ABB’s Machine Automation Division, known as B&R, and the Salzburg University of Applied Sciences are partnering to turn cutting-edge AI research into practical energy savings for industrial drive systems. The collaboration sits within the Josef Ressel Center for Intelligent and Secure Industrial Automation, or JRZ ISIA, and it centers on translating academic insights into real‑world improvements for how motors and drives behave on the factory floor. The core idea is simple in theory and ambitious in impact: optimize how robots move and how drives power motion so energy is used only when necessary, without compromising cycle times or throughput.

In practice, energy efficiency in automation is not a plugin feature you just switch on. It requires a careful blend of measurement, modeling, and control logic that can react in real time to changing loads, material handling, and process conditions. ABB and Salzburg researchers are pursuing AI-driven control strategies that interpret sensor data and drive performance in ways traditional automation looms often overlook. The aim is to reduce idle energy draw, smooth torque delivery, and fine-tune acceleration profiles, all while preserving the key performance metrics that matter to manufacturers: cycle time and throughput. The work acknowledges a critical reality for plant managers: energy savings must come without bottlenecks or unintended slowdowns that erode overall productivity.
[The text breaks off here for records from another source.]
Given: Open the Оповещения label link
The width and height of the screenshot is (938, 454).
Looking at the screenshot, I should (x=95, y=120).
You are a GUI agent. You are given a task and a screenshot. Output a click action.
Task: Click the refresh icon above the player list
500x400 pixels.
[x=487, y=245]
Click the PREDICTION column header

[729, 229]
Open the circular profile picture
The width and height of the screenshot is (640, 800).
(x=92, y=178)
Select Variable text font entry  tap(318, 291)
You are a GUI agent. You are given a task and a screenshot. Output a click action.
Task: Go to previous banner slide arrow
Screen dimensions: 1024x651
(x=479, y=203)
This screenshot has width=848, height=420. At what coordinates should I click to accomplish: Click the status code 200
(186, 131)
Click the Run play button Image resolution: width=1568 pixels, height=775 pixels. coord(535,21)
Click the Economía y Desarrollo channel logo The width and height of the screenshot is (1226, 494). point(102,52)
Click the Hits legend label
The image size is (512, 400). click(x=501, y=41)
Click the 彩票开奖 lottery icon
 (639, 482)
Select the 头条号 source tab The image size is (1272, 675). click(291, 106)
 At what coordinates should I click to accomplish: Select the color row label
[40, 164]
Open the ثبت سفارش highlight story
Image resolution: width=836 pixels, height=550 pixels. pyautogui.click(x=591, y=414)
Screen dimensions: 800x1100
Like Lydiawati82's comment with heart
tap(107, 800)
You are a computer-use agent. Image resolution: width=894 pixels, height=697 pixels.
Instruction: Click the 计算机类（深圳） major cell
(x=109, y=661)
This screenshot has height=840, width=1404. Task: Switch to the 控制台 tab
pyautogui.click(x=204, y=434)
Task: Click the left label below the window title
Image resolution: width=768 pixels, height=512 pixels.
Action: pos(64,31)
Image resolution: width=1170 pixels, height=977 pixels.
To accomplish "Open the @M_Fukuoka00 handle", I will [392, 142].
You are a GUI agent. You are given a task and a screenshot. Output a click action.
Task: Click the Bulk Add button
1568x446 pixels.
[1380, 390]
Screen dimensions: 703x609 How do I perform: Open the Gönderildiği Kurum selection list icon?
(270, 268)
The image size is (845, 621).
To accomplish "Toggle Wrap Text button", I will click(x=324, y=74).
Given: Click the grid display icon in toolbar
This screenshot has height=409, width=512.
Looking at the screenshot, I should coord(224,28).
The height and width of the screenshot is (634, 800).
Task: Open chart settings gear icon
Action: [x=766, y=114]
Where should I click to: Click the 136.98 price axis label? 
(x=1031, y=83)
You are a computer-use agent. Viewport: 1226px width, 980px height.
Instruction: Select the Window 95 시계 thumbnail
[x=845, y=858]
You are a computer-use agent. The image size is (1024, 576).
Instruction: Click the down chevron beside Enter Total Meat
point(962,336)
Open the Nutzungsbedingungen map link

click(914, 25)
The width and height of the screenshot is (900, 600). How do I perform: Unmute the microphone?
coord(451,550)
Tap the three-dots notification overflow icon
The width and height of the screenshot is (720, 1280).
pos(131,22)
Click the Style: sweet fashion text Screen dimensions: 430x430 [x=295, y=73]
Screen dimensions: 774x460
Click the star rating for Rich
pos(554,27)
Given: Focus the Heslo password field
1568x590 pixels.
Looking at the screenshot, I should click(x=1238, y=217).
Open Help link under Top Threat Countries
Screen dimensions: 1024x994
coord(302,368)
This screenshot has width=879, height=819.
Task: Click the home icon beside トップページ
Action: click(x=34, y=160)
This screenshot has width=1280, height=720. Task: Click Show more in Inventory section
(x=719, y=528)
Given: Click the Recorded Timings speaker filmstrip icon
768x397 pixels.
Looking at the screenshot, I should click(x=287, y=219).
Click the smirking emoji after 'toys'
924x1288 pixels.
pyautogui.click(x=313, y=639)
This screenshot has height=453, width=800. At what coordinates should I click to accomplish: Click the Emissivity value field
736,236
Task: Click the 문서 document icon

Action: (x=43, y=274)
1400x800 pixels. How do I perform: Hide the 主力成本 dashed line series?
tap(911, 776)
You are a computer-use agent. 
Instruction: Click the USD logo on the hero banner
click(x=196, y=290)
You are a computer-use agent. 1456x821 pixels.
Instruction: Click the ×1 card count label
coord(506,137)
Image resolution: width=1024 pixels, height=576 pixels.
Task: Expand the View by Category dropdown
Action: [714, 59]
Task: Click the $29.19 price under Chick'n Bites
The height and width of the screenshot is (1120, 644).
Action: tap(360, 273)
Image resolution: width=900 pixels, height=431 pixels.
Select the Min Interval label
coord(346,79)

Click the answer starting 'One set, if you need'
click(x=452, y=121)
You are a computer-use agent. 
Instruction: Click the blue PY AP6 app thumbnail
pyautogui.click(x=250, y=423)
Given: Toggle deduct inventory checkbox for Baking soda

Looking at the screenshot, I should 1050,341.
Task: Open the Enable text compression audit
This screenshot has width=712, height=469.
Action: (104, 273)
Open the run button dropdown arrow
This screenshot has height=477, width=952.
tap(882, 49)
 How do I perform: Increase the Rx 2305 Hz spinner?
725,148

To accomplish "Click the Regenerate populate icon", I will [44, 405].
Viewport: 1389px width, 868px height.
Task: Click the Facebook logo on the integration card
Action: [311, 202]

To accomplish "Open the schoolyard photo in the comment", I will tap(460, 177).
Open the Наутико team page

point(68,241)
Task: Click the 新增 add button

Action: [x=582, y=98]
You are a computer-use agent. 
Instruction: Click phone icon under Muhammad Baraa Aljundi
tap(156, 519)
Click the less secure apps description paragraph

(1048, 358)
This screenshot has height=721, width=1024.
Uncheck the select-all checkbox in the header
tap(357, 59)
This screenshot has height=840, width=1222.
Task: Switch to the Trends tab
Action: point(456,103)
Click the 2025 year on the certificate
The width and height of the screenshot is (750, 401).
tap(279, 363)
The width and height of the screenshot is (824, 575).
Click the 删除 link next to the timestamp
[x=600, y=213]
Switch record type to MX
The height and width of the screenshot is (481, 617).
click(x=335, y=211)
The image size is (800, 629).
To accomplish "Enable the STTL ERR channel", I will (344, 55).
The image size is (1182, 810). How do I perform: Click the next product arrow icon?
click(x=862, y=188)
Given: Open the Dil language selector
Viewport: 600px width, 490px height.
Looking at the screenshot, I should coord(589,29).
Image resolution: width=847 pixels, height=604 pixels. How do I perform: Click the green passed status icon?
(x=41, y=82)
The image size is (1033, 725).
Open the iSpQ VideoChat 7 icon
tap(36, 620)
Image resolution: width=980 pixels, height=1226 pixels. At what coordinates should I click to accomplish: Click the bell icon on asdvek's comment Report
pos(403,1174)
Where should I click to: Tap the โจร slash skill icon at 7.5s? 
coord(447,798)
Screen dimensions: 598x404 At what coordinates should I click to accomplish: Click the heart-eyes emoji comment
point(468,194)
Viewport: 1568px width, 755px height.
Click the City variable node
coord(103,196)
To make this a deployable reality, the project emphasizes integration requirements that are frequently the stumbling block for energy-optimization efforts. The AI system will need access to data from existing drive systems and control architectures, and it must interoperate with ABB’s drive platforms and automation software. That means robust data pathways, reliable timing to avoid control jitter, and safeguards so that optimization decisions don’t conflict with safety interlocks or quality controls. In other words, it’s not a theoretical wrapper around a robot; it is an intelligent layer that sits in the control loop, tuned for industrial realities where every millisecond counts and where a small lag can ripple into reduced part quality or lost uptime.

From a practitioner’s vantage point, the work highlights several concrete considerations. First, latency and determinism matter: AI inference must operate within the tight timing windows of motor control, so engineers will watch for any added compute delay and plan for edge computing or tightly coupled hardware. Second, there is a clear tradeoff between energy savings and compute overhead: the system must deliver net energy reductions that justify the additional sensing, processing, and maintenance burden. Third, the ROI calculus will hinge on uptime and energy pricing: if a facility runs at high throughput with expensive electricity, the payback will look materially different than in a plant with lower load and cooler power costs. Finally, the role of human capital is practical and ongoing. Automation engineers and technicians will need training to set objectives, monitor performance, and troubleshoot the AI-driven drive logic, ensuring that the system remains safe, auditable, and resilient to sensor faults or data noise. In this sense, the effort is about augmenting skilled automation labor rather than replacing it.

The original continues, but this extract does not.